George Herbert Walker Bush, 41st American President, dead at 94

George H.W. Bush, 41st President of the United States. | Photo from Wikipedia.org

Former American President George H.W. Bush has died. Odds are, you haven’t come to the Idiotville blog for a full eulogy of a giant of American politics such as George Bush. Let’s instead briefly run through the highlights, then talk about a couple episodes that are emblematic of the man in slightly more detail.

George H.W. Bush has a long and complex legacy in American life. A World War II hero. US Ambassador to China. Ambassador to the United Nations. CIA Director. RNC Chairman that corruptly tried to convince US Attorney George Beall to drop a criminal investigation into VP Spiro Agnew during the Nixon Administration. Vice President. Finally, of course, 41st President of the United States.

Bush enlisted in the Navy on his 18th birthday and became the Navy’s youngest aviator, despite his birthday being during World War II and his family wealth’s likelihood of shielding him from service. His plane was shot down over the Pacific not far from Japan, and he narrowly survived. This tale shows that Bush possessed a courage and fearlessness that not many others have known, and that would eventually recommend him for the highest office.

It wasn’t all courage and virtue, though. It’s important to remember that history is made of imperfect human beings.

Before it was clear that Watergate would ensnare Nixon, Nixon’s VP was Spiro Agnew. Spiro. He was in hot water for engaging in a naked bribery scheme that continued into his vice presidency, which involved accepting envelopes full of cash.

In true Nixon fashion, he tried to squash the investigation into Spiro by finding an ambitious younger politician to lean on the US Attorney prosecuting the case to, ahem, stop doing so. George Bush was the man Nixon chose to ask federal law enforcement to stop investigating his political ally. While part of the public record, this is a little known tale that was a harbinger if things to come for Nixon but never dented Bush’s reputation.

In 1988, Bush ran one of the more racist campaign ads in TV history while running for president, the Willie Horton ad. The blowback was swift and fierce, and Bush denied knowing about the ad, but he won the election. This was a clumsy, early experiment in courting the Republican party’s nativist fringe, a tactic perfected years later by one Donald J. Trump.

What Bush is probably best known for in politics, though, is having broken a pledge never to raise taxes (“read my lips: no new taxes“) while president.

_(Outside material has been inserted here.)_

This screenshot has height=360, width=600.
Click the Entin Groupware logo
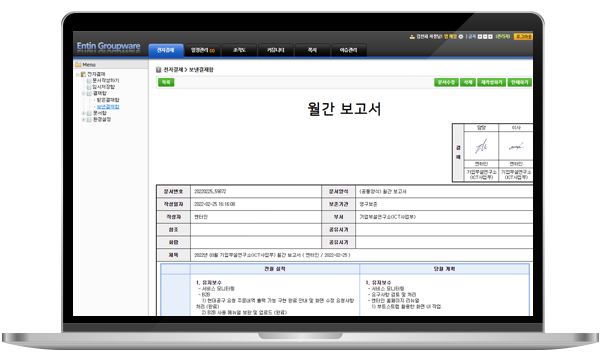point(108,46)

This was also a milestone on the road to Republican nihilism, signaling a shift from a conservative but pragmatic era to a radical period of maximum conflict and minimal compromise.

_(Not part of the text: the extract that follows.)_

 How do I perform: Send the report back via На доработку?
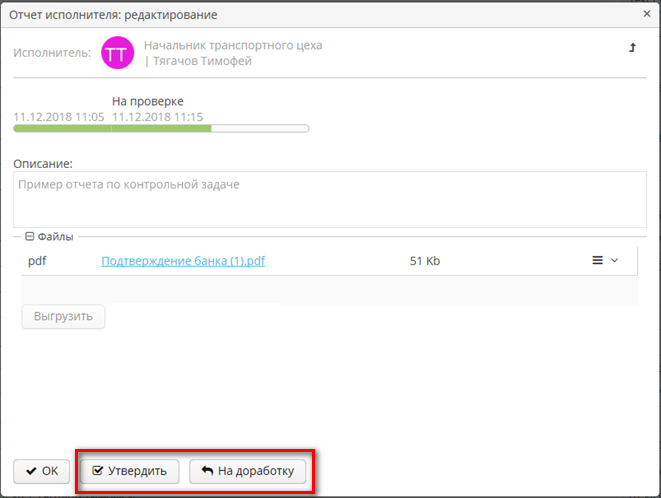pyautogui.click(x=248, y=470)
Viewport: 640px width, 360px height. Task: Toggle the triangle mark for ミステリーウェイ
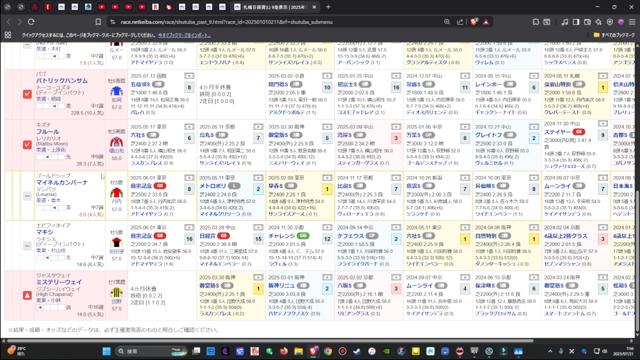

When George Bush chose to sign the bill raising taxes, he knew it put a dent in his re-election odds. He did it anyway, meaning his last great act in American politics was choosing country over party – that tax hike put the country on an early path to the budget surplus in the Clinton years.

The downside of that, however, was his re-election defeat showed Republicans everywhere the danger of raising taxes anywhere, anytime, for any reason – even if it was followed by economic boom and improved fiscal position. No Republican President has raised income taxes since, and that anti-tax fervor is significantly to blame for our current ballooning debt.

There is so much more to this American life, it’s impossible to tell his story in one blog post. There is his not-perfectly-innocent role in the Iran-Contra fiasco, his mentorship of son George W. Bush’s presidency, etc. You won’t regret taking time to read about him today.

On the whole, Idiotville issues a final, grateful salute to a true American hero that while laying some unfortunate bricks on the road to Trumpian insanity, should be remembered primarily for serving his country dutifully, and with great honor.